While reading an article about people dying from overdosing on illegal drugs, I stumbled across an Emoji Decoded poster from the Drug Enforcement Agency. I know emoji can symbolize certain things under the radar, or illegal substances. However, it was interesting to see it published in a poster. It reminded me of a similar danger when I was in elementary school. At that time, someone was selling temporary tattoos laced with LSD. The tattoos looked like common cartoon characters, so of course there was concern over school kids getting them.
With modern technologies available the intent is the same, but the methods are more sophisticated and far reaching. I must admit when I first blogged about Snapper in 2016, the interpretive emoji specialist from “In the Mayor’s Chambers“, I only had a faint idea of how important emoji interpretation would become. My focus was on people relying on emoji, rather than written or spoken words, to communicate. To that point, I’ve noticed when I message on my iPad, emoji is offered instead of words in the predictive text area. I thought this was strange. I still rely on words to communicate, with emoji for emphasis. I’m not big on rebus messages, which are subject to a lot of interpretation.
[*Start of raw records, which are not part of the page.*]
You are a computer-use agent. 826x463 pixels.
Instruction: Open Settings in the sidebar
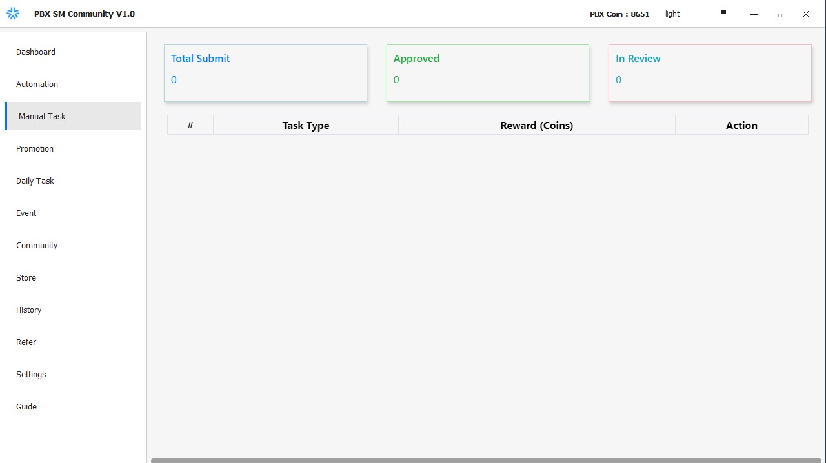31,375
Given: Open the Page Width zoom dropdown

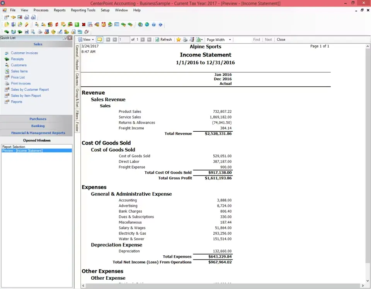Looking at the screenshot, I should [231, 39].
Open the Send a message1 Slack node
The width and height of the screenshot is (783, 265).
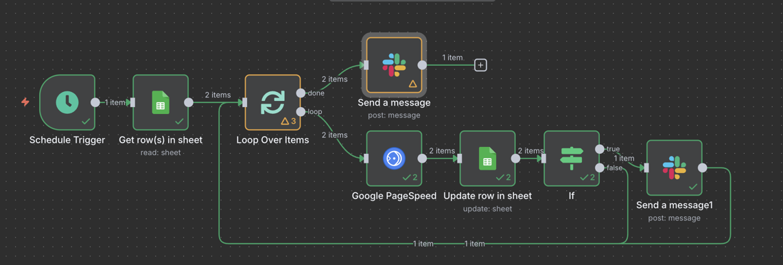tap(674, 168)
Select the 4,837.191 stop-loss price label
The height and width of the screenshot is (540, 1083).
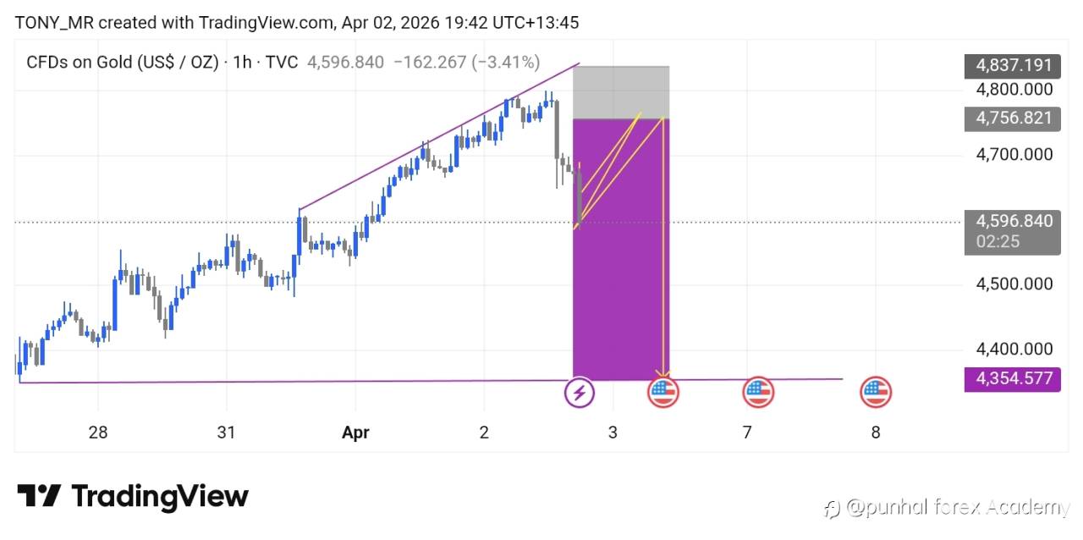[1013, 65]
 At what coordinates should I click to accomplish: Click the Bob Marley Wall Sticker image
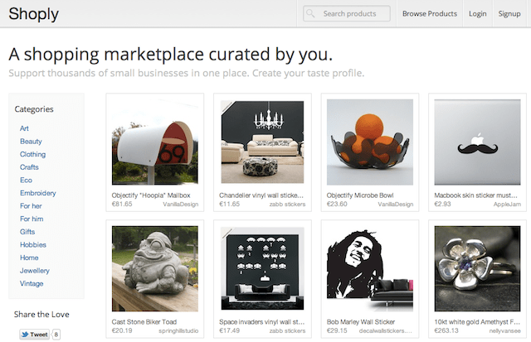pyautogui.click(x=370, y=268)
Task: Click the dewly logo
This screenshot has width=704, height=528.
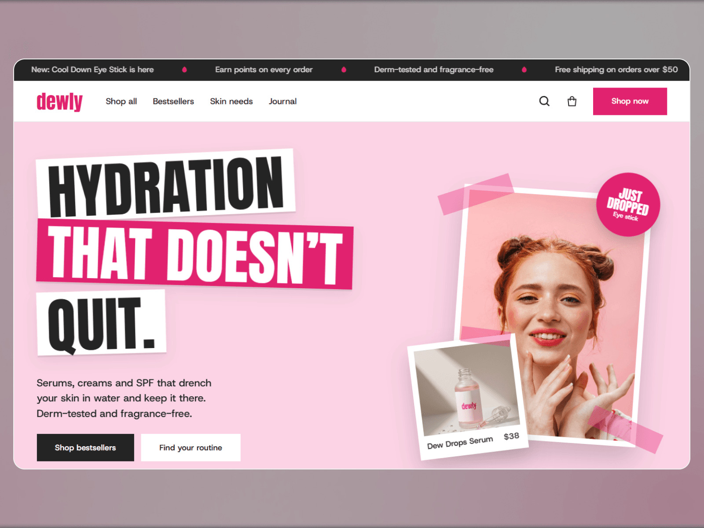Action: click(x=59, y=102)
Looking at the DEA poster, I feel stumped by some emoji. I would never guess that a banana could mean Percocet & Oxycodone. Or that a chocolate chip cookie means “Large Batch.” Or that a baby bottle could mean cough syrup. I’m assuming the cough syrup contains something strong. This took hard work and effort to decode these symbols.
The emoji faces are confusing to me, since they can be used for many different purposes. Perhaps the most puzzling to me is the red maple leaf as the universal symbol for drugs. Maybe this is because I’ve lived in Canada for a long time and it looks a bit like the Canadian flag. As far as I know, Canada doesn’t have more illegal drugs than any other country.
Like most things, context is everything. I’m sure to somebody in the DEA analyzing these messages, the emoji makes sense. As much as I love emoji as a message enhancer, is it productive for us to rely on it so much? Is it a good replacement for words? In the future, we’ll have to follow Snapper’s lead and become interpretive emoji specialists.